We also considered the possibility that a very simple behavior, locomotion, may modulate the responses of neurons in different visual areas. We found that response strength increased with locomotion across all cortical areas (Figure 6), consistent with a recent electrophysiological study in mouse V1 (Niell and Stryker, 2010). In addition, we observed small but significant increases in speed and temporal (but not spatial) frequency preference (< ½ octave) in V1 and AL neurons. Critically, these modest effects of locomotion did not alter our principal finding of large differences in the range of peak speeds between areas AL and PM (Figures 3, 6D, and Figure S2G and S2H). Similar increases in temporal frequency preference have been observed in rabbit LGN during arousal (Bezdudnaya et al., 2006), and even in Drosophila visual neurons during both locomotion and flight (Chiappe et al., 2010; Jung et al., 2011; Maimon et al., 2010).

How Might Functional Specialization in Rodent Areas AL and PM Emerge?

We found that the nearly nonoverlapping ranges of peak speeds in areas AL and PM were contained within a broader range of peak speeds observed in V1 neurons (Figure 3). We therefore propose that the distinct functional properties of AL and PM neurons may emerge, at least in part, from selective routing of axonal projections of functionally distinct subsets of V1 layer II/III neurons (Figure 7). Segregation of information streams may also come about via local competition between sets of V1 neurons preferring low versus high speeds (Figure 7), through recurrent excitation between neurons with similar preferences (Ko et al., 2011) and/or nonspecific inhibition across neurons regardless of preference (Bock et al., 2011; Fino and Yuste, 2011; Kerlin et al., 2010; Kapfer et al., 2007; Swadlow and Gusev, 2002).

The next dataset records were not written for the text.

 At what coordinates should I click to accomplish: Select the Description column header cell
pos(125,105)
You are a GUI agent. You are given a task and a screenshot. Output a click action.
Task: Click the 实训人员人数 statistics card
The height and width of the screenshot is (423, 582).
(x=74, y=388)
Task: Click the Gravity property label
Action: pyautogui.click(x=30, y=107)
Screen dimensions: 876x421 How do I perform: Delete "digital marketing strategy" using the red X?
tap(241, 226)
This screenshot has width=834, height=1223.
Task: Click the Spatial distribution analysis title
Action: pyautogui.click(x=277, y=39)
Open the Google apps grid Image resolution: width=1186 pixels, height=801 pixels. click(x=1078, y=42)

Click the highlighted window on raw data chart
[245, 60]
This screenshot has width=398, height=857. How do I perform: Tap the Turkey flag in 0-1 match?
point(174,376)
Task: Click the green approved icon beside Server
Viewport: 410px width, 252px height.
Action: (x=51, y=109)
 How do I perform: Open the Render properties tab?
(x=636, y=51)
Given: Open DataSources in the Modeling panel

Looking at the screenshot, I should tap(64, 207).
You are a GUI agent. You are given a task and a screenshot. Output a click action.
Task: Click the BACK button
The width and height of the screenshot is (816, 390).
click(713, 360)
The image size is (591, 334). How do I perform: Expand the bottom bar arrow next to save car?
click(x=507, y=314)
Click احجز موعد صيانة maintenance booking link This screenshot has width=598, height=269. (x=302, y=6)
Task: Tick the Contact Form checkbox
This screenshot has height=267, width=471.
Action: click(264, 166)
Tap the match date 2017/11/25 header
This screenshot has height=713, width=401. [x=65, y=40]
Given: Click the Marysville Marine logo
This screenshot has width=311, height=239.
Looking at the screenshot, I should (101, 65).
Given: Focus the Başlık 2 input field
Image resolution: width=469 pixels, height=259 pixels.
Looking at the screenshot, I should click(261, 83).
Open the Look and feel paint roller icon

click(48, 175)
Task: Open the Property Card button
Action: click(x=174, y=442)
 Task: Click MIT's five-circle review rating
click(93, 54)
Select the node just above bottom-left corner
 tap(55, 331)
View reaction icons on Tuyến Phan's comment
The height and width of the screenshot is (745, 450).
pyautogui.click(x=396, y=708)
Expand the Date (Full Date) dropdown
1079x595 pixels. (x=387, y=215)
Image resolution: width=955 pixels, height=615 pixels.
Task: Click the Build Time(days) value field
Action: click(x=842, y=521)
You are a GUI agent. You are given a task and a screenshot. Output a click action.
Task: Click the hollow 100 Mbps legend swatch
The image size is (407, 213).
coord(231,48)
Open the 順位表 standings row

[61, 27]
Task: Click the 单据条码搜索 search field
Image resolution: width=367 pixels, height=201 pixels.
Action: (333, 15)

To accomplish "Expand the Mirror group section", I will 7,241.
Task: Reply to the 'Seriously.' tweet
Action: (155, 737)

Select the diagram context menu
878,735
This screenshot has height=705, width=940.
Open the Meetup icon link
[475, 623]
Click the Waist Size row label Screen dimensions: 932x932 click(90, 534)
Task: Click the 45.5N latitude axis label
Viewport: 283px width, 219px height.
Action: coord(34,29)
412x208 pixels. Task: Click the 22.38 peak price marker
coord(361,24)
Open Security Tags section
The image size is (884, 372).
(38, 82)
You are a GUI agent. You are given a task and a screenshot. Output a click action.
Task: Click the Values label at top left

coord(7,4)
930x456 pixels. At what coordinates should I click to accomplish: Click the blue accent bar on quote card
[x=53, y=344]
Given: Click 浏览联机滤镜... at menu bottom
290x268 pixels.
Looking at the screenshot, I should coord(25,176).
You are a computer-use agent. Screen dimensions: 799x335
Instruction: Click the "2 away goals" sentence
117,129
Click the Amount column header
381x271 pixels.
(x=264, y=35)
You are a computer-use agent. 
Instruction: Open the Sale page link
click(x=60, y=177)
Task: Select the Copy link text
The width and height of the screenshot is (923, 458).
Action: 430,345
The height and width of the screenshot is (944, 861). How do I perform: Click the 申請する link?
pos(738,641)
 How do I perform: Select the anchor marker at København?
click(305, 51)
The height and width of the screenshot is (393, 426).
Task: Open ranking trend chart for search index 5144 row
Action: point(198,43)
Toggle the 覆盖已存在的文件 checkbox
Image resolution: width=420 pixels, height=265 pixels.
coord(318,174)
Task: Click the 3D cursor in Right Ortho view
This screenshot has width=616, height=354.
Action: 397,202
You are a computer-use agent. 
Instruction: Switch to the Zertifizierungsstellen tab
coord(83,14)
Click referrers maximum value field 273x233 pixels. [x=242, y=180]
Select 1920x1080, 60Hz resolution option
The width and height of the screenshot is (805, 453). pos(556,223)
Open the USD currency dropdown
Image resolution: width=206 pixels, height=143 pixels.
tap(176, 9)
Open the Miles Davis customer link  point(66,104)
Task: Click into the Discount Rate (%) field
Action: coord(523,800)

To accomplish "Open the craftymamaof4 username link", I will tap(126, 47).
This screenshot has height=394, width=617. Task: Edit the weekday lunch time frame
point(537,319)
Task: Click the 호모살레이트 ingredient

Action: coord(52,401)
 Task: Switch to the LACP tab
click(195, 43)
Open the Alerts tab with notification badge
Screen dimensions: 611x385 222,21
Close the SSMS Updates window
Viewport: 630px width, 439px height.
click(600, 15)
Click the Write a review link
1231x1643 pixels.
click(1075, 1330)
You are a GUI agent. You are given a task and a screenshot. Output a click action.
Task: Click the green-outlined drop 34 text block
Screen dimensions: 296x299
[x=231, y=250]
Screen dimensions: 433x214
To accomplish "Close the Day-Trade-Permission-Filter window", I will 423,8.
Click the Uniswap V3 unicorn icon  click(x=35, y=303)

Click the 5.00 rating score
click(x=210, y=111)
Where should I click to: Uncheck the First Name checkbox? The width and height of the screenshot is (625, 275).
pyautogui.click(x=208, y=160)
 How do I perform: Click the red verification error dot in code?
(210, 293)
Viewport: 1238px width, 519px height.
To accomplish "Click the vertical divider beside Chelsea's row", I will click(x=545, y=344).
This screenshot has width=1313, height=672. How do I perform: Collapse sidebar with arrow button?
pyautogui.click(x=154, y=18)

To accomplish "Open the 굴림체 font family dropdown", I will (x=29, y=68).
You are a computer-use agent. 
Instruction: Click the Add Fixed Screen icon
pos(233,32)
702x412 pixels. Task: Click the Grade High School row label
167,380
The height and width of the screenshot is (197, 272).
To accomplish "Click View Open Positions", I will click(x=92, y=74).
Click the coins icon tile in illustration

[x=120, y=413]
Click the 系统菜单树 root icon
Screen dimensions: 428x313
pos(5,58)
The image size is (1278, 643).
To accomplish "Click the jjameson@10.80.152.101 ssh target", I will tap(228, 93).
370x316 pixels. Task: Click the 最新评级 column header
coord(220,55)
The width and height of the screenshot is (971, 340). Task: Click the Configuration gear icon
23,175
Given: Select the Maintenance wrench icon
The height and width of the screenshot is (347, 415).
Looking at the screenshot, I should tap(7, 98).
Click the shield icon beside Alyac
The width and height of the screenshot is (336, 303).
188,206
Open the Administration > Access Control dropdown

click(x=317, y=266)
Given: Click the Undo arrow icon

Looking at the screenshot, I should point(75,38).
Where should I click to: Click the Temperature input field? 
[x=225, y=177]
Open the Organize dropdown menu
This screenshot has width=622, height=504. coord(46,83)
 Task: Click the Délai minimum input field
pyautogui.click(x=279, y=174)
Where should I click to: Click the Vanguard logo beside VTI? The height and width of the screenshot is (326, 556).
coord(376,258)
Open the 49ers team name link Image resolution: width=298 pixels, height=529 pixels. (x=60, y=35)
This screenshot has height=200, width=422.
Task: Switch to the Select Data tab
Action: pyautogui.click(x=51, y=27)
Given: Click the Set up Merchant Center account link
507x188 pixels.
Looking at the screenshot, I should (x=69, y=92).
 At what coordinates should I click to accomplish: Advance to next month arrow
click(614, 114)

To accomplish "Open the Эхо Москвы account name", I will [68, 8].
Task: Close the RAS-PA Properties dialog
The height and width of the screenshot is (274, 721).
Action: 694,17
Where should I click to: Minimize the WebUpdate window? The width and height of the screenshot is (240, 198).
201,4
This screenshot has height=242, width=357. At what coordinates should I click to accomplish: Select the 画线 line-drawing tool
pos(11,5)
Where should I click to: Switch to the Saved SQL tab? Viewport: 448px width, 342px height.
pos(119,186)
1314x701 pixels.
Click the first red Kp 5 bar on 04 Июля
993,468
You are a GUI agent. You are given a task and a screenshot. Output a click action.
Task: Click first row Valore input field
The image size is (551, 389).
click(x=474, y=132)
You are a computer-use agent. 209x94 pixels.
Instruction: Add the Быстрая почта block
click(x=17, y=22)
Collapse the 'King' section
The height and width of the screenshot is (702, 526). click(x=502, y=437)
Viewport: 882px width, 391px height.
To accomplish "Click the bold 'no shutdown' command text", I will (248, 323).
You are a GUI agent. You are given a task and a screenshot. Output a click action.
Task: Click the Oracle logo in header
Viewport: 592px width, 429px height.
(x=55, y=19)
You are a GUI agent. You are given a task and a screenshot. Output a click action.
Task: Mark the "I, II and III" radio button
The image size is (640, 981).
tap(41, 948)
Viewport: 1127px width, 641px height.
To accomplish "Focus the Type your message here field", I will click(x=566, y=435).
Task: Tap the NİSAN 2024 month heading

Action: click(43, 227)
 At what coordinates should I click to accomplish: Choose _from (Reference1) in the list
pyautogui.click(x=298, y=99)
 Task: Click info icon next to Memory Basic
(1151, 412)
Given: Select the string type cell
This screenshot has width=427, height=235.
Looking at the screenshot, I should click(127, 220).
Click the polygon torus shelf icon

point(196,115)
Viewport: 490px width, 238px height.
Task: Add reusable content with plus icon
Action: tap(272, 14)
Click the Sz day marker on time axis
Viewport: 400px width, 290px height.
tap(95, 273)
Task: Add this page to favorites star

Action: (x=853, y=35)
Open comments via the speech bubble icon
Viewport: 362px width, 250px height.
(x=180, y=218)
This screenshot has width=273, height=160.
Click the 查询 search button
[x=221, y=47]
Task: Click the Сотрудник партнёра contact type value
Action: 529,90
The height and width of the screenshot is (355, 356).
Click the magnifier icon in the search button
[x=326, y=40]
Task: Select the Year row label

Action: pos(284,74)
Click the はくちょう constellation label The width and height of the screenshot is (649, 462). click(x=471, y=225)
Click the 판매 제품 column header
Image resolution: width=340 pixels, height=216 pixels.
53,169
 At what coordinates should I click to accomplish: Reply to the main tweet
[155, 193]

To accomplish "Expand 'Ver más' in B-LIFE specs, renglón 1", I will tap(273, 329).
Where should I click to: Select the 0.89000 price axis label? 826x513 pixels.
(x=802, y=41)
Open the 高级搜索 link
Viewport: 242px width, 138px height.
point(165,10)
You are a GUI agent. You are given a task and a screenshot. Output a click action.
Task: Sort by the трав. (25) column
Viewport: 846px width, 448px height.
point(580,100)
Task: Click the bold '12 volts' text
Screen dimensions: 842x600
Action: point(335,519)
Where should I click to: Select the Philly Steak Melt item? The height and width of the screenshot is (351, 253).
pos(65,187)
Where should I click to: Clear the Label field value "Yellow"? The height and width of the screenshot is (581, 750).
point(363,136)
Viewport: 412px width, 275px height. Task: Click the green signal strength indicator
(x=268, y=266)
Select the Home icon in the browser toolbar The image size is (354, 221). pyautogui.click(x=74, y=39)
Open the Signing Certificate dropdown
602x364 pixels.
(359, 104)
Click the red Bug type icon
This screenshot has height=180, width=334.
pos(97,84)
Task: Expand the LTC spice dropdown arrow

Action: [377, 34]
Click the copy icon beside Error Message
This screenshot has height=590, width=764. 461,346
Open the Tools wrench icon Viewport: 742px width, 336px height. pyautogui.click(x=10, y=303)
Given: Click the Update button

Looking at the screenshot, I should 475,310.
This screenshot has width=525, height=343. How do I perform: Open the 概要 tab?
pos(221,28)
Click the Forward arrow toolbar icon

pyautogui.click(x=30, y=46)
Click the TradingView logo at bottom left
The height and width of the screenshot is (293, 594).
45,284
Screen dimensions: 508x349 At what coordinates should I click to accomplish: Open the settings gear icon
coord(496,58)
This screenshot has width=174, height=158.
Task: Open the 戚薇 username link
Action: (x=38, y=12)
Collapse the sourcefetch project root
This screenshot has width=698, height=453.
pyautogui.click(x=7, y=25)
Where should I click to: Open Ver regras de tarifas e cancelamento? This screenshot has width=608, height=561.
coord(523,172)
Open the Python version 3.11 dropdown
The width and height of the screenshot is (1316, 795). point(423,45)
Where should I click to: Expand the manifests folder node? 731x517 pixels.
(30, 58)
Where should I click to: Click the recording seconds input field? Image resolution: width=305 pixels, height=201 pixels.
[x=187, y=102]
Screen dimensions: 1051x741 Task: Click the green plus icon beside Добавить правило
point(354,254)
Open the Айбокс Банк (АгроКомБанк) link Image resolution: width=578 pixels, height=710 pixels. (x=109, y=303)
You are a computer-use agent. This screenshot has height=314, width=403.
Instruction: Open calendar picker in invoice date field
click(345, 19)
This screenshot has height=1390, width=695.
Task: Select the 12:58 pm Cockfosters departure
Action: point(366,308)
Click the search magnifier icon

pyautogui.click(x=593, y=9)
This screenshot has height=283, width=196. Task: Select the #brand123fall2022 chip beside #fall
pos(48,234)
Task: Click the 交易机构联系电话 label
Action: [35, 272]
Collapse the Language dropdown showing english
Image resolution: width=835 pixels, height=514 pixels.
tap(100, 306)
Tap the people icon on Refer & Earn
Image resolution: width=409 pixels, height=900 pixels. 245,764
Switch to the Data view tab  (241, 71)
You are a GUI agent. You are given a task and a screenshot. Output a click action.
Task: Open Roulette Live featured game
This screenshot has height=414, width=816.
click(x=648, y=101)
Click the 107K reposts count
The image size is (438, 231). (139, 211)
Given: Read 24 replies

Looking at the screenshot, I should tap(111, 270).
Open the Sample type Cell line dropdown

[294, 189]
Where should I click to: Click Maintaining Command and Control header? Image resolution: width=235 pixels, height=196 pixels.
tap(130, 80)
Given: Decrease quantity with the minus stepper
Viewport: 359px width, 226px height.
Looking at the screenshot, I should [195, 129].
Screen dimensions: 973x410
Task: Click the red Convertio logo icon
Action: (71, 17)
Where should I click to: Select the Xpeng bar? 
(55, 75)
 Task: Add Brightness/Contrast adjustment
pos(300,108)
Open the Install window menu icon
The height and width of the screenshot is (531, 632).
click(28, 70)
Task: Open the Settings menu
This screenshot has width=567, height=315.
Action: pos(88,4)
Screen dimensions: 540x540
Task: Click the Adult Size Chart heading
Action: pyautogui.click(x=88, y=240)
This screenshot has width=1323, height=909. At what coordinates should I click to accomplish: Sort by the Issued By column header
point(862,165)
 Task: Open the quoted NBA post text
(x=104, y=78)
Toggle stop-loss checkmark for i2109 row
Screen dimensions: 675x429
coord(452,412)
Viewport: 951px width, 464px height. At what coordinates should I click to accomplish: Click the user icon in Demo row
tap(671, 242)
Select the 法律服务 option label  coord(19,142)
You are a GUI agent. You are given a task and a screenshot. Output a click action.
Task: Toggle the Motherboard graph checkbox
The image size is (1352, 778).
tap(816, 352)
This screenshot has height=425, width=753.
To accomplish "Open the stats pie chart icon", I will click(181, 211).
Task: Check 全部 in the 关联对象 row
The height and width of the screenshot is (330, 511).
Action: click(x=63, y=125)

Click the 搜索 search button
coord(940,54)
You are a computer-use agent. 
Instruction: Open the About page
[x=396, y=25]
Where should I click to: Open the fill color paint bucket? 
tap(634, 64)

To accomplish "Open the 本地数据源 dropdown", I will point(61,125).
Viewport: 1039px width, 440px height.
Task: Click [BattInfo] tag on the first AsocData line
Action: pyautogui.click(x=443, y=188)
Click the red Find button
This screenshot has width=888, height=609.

While hypotheses regarding interareal functional connectivity can be tested using antidromic stimulation and electrophysiological recordings (e.g., Movshon and Newsome, 1996; Swadlow, 1998), an increasing number of complementary anatomical, imaging, and genetic techniques are becoming available, particularly in the mouse (Berezovskii et al., 2011; Molyneaux et al., 2009; Osakada et al., 2011; Sato and Svoboda, 2010). Our findings provide a conceptual and technical framework for combining these tools with cellular imaging to dissect interareal circuitry in the visual cortex of behaving mice (Andermann et al., 2010).

EXPERIMENTAL PROCEDURES

Cranial Window Implant, Habituation, and Targeted Expression of Calcium Indicator

All procedures were conducted in accordance with the ethical guidelines of the National Institutes of Health and were approved by the IACUC at Harvard Medical School. Eight male and female adult mice (2–6 months old; various strains, C57BL/6 primary background) were used in this study. Of these, 5 mice were crosses of the Pvalb-IRES-Cre line (Hippenmeyer et al., 2005; Jax no. 008069) and the Rosa-CAG-LSL-tdTomato-WPRE:: deltaNeo line (Madisen et al., 2010; Jax no. 007914). The labeling of parvalbumin-expressing neurons via red tdTomato fluorescence in these mice was not used in the current study. For cranial window implant surgery, animals were anesthetized with isoflurane (1.2%–2% in 100% O2). Dexamethasone was administered on the day prior to surgery (3.2 mg/kg, IM) and atropine at surgery onset (0.2 mg/kg, IP). Using aseptic technique, a headpost and EEG leads were secured in place using cyanoacrylate, dental acrylic, and C&B Metabond (Parkell), and a 5 mm craniotomy was made over the left visual cortex (center ∼2.8 mm lateral, 0.5 mm anterior to lambda) as described previously (Andermann et al., 2010). We implanted a 5 mm glass cranial window consisting of an 8 mm coverslip cured to two 5 mm coverslips (Warner #1; total thickness: ∼0.5 mm; thickness below skull: ∼200 µm) using index-matched adhesive (Norland #71). The window was secured in place using cyanoacrylate and dental acrylic, and the mice were allowed to recover for at least 4 days.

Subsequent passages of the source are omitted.